Work required. Every record below is to be restated word for word.

Stored data entries.
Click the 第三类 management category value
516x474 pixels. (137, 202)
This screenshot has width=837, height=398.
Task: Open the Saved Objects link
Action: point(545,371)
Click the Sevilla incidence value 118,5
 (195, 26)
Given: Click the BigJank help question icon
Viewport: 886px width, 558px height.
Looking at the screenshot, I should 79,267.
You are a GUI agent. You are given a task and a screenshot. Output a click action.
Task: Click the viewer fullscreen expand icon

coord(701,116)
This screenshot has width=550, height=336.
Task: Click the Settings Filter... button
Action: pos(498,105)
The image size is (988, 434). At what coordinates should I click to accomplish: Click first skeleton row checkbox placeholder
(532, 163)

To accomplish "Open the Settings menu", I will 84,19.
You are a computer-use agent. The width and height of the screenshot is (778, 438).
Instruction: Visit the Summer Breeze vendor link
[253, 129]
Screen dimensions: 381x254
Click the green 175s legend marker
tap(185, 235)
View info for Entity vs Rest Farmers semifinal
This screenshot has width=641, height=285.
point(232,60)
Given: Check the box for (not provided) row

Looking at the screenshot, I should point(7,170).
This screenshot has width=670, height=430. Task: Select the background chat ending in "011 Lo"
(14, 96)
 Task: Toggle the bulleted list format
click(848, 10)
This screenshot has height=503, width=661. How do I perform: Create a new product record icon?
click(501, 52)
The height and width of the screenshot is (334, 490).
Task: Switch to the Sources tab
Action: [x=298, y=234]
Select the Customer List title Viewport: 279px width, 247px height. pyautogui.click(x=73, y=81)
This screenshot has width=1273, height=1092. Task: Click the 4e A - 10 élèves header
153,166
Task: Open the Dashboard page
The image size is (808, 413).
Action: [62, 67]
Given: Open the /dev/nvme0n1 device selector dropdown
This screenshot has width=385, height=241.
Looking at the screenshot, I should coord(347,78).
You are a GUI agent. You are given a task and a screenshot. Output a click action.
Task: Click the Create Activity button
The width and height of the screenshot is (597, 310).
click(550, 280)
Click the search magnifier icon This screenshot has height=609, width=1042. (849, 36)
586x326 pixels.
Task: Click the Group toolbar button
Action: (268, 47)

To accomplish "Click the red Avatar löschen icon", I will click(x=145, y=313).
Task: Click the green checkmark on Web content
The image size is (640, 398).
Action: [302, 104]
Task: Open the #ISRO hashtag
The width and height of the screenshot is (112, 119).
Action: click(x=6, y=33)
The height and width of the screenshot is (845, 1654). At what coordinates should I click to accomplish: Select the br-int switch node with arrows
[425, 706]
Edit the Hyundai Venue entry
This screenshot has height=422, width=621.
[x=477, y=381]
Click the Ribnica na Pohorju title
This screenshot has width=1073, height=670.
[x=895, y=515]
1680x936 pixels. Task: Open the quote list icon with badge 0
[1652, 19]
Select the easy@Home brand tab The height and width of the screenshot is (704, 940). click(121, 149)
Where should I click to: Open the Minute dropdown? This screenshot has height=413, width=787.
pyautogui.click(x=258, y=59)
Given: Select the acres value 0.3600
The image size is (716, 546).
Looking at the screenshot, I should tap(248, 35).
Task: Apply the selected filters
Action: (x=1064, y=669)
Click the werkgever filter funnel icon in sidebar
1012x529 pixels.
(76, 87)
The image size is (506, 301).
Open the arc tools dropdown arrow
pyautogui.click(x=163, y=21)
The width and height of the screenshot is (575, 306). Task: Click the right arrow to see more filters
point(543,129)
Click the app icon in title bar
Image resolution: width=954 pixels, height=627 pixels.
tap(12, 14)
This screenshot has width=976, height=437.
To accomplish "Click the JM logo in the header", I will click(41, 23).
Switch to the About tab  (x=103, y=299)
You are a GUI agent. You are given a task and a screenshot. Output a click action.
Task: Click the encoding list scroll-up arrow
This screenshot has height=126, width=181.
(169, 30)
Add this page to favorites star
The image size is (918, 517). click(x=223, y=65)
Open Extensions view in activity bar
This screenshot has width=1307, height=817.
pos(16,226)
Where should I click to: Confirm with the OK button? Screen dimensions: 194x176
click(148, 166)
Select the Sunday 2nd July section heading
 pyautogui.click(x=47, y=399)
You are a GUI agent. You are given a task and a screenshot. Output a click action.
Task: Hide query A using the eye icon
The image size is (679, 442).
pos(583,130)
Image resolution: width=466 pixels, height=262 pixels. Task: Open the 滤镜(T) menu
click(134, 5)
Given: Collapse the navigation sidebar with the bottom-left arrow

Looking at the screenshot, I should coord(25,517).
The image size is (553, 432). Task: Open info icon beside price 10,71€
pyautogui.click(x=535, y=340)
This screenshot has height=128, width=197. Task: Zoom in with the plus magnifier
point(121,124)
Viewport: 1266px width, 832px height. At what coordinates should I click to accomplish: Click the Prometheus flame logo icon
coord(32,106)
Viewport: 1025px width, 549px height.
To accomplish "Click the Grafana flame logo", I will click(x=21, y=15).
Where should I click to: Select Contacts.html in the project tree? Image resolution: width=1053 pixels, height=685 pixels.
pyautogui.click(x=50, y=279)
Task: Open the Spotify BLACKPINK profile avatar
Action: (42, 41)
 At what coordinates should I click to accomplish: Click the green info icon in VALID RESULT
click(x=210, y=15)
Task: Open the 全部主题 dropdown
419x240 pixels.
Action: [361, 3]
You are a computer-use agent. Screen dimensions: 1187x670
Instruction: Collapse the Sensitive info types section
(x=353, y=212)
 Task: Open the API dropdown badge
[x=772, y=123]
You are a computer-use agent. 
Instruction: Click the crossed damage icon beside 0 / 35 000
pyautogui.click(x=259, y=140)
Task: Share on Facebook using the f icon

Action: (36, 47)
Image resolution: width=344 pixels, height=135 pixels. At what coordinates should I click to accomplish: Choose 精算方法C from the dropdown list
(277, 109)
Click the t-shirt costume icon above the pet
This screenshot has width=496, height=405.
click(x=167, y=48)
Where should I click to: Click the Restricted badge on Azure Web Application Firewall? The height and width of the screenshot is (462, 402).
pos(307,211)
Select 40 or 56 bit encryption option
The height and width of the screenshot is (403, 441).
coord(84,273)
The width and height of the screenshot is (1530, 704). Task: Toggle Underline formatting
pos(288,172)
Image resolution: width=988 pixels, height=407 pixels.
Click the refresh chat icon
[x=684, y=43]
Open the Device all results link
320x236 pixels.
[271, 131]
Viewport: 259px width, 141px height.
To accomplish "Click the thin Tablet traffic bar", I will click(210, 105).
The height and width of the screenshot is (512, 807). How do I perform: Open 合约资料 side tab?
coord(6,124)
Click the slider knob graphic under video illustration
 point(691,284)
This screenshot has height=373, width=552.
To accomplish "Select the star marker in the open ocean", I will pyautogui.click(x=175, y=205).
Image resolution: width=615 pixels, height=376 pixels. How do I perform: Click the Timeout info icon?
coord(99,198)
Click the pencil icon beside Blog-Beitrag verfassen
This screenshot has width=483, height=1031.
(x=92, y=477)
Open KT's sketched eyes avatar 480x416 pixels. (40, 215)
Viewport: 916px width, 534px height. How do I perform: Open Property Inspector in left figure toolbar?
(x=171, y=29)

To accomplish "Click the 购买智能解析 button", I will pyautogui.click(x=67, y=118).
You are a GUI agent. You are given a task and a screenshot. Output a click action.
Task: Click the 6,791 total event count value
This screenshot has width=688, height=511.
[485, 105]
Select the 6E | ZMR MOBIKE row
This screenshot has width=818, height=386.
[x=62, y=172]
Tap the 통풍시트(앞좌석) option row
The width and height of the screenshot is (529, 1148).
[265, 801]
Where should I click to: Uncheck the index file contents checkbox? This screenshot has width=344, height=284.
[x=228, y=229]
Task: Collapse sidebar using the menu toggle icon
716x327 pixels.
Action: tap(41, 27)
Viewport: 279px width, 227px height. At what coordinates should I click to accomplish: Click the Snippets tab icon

Task response.
Click the 第三类 management category value
516x474 pixels. (137, 202)
This screenshot has width=837, height=398.
Task: Open the Saved Objects link
Action: point(545,371)
Click the Sevilla incidence value 118,5
 (195, 26)
Given: Click the BigJank help question icon
Viewport: 886px width, 558px height.
Looking at the screenshot, I should 79,267.
You are a GUI agent. You are given a task and a screenshot. Output a click action.
Task: Click the viewer fullscreen expand icon

coord(701,116)
This screenshot has width=550, height=336.
Task: Click the Settings Filter... button
Action: pos(498,105)
The image size is (988, 434). At what coordinates should I click to accomplish: Click first skeleton row checkbox placeholder
(532, 163)

To accomplish "Open the Settings menu", I will 84,19.
You are a computer-use agent. The width and height of the screenshot is (778, 438).
Instruction: Visit the Summer Breeze vendor link
[253, 129]
Screen dimensions: 381x254
Click the green 175s legend marker
tap(185, 235)
View info for Entity vs Rest Farmers semifinal
This screenshot has width=641, height=285.
point(232,60)
Given: Check the box for (not provided) row

Looking at the screenshot, I should point(7,170).
This screenshot has width=670, height=430. Task: Select the background chat ending in "011 Lo"
(14, 96)
 Task: Toggle the bulleted list format
click(848, 10)
This screenshot has height=503, width=661. How do I perform: Create a new product record icon?
click(501, 52)
The height and width of the screenshot is (334, 490).
Task: Switch to the Sources tab
Action: [x=298, y=234]
Select the Customer List title Viewport: 279px width, 247px height. pyautogui.click(x=73, y=81)
This screenshot has width=1273, height=1092. Task: Click the 4e A - 10 élèves header
153,166
Task: Open the Dashboard page
The image size is (808, 413).
Action: [62, 67]
Given: Open the /dev/nvme0n1 device selector dropdown
This screenshot has width=385, height=241.
Looking at the screenshot, I should coord(347,78).
You are a GUI agent. You are given a task and a screenshot. Output a click action.
Task: Click the Create Activity button
The width and height of the screenshot is (597, 310).
click(550, 280)
Click the search magnifier icon This screenshot has height=609, width=1042. (849, 36)
586x326 pixels.
Task: Click the Group toolbar button
Action: (268, 47)

To accomplish "Click the red Avatar löschen icon", I will click(x=145, y=313).
Task: Click the green checkmark on Web content
The image size is (640, 398).
Action: [302, 104]
Task: Open the #ISRO hashtag
The width and height of the screenshot is (112, 119).
Action: click(x=6, y=33)
The height and width of the screenshot is (845, 1654). At what coordinates should I click to accomplish: Select the br-int switch node with arrows
[425, 706]
Edit the Hyundai Venue entry
This screenshot has height=422, width=621.
[x=477, y=381]
Click the Ribnica na Pohorju title
This screenshot has width=1073, height=670.
[x=895, y=515]
1680x936 pixels. Task: Open the quote list icon with badge 0
[1652, 19]
Select the easy@Home brand tab The height and width of the screenshot is (704, 940). click(121, 149)
Where should I click to: Open the Minute dropdown? This screenshot has height=413, width=787.
pyautogui.click(x=258, y=59)
Given: Select the acres value 0.3600
The image size is (716, 546).
Looking at the screenshot, I should tap(248, 35).
Task: Apply the selected filters
Action: (x=1064, y=669)
Click the werkgever filter funnel icon in sidebar
1012x529 pixels.
(76, 87)
The image size is (506, 301).
Open the arc tools dropdown arrow
pyautogui.click(x=163, y=21)
The width and height of the screenshot is (575, 306). Task: Click the right arrow to see more filters
point(543,129)
Click the app icon in title bar
Image resolution: width=954 pixels, height=627 pixels.
tap(12, 14)
This screenshot has width=976, height=437.
To accomplish "Click the JM logo in the header", I will click(41, 23).
Switch to the About tab  (x=103, y=299)
You are a GUI agent. You are given a task and a screenshot. Output a click action.
Task: Click the encoding list scroll-up arrow
This screenshot has height=126, width=181.
(169, 30)
Add this page to favorites star
The image size is (918, 517). click(x=223, y=65)
Open Extensions view in activity bar
This screenshot has width=1307, height=817.
pos(16,226)
Where should I click to: Confirm with the OK button? Screen dimensions: 194x176
click(148, 166)
Select the Sunday 2nd July section heading
 pyautogui.click(x=47, y=399)
You are a GUI agent. You are given a task and a screenshot. Output a click action.
Task: Hide query A using the eye icon
The image size is (679, 442).
pos(583,130)
Image resolution: width=466 pixels, height=262 pixels. Task: Open the 滤镜(T) menu
click(134, 5)
Given: Collapse the navigation sidebar with the bottom-left arrow

Looking at the screenshot, I should coord(25,517).
The image size is (553, 432). Task: Open info icon beside price 10,71€
pyautogui.click(x=535, y=340)
This screenshot has height=128, width=197. Task: Zoom in with the plus magnifier
point(121,124)
Viewport: 1266px width, 832px height. At what coordinates should I click to accomplish: Click the Prometheus flame logo icon
coord(32,106)
Viewport: 1025px width, 549px height.
To accomplish "Click the Grafana flame logo", I will click(x=21, y=15).
Where should I click to: Select Contacts.html in the project tree? Image resolution: width=1053 pixels, height=685 pixels.
pyautogui.click(x=50, y=279)
Task: Open the Spotify BLACKPINK profile avatar
Action: (42, 41)
 At what coordinates should I click to accomplish: Click the green info icon in VALID RESULT
click(x=210, y=15)
Task: Open the 全部主题 dropdown
419x240 pixels.
Action: [361, 3]
You are a computer-use agent. Screen dimensions: 1187x670
Instruction: Collapse the Sensitive info types section
(x=353, y=212)
 Task: Open the API dropdown badge
[x=772, y=123]
You are a computer-use agent. 
Instruction: Click the crossed damage icon beside 0 / 35 000
pyautogui.click(x=259, y=140)
Task: Share on Facebook using the f icon

Action: (36, 47)
Image resolution: width=344 pixels, height=135 pixels. At what coordinates should I click to accomplish: Choose 精算方法C from the dropdown list
(277, 109)
Click the t-shirt costume icon above the pet
This screenshot has width=496, height=405.
click(x=167, y=48)
Where should I click to: Click the Restricted badge on Azure Web Application Firewall? The height and width of the screenshot is (462, 402).
pos(307,211)
Select 40 or 56 bit encryption option
The height and width of the screenshot is (403, 441).
coord(84,273)
The width and height of the screenshot is (1530, 704). Task: Toggle Underline formatting
pos(288,172)
Image resolution: width=988 pixels, height=407 pixels.
Click the refresh chat icon
[x=684, y=43]
Open the Device all results link
320x236 pixels.
[271, 131]
Viewport: 259px width, 141px height.
To accomplish "Click the thin Tablet traffic bar", I will click(210, 105).
The height and width of the screenshot is (512, 807). How do I perform: Open 合约资料 side tab?
coord(6,124)
Click the slider knob graphic under video illustration
 point(691,284)
This screenshot has height=373, width=552.
To accomplish "Select the star marker in the open ocean", I will pyautogui.click(x=175, y=205).
Image resolution: width=615 pixels, height=376 pixels. How do I perform: Click the Timeout info icon?
coord(99,198)
Click the pencil icon beside Blog-Beitrag verfassen
This screenshot has width=483, height=1031.
(x=92, y=477)
Open KT's sketched eyes avatar 480x416 pixels. (40, 215)
Viewport: 916px width, 534px height. How do I perform: Open Property Inspector in left figure toolbar?
(x=171, y=29)

To accomplish "Click the 购买智能解析 button", I will pyautogui.click(x=67, y=118).
You are a GUI agent. You are given a task and a screenshot. Output a click action.
Task: Click the 6,791 total event count value
This screenshot has width=688, height=511.
[485, 105]
Select the 6E | ZMR MOBIKE row
This screenshot has width=818, height=386.
[x=62, y=172]
Tap the 통풍시트(앞좌석) option row
The width and height of the screenshot is (529, 1148).
[265, 801]
Where should I click to: Uncheck the index file contents checkbox? This screenshot has width=344, height=284.
[x=228, y=229]
Task: Collapse sidebar using the menu toggle icon
716x327 pixels.
Action: tap(41, 27)
Viewport: 279px width, 227px height. At what coordinates should I click to accomplish: Click the Snippets tab icon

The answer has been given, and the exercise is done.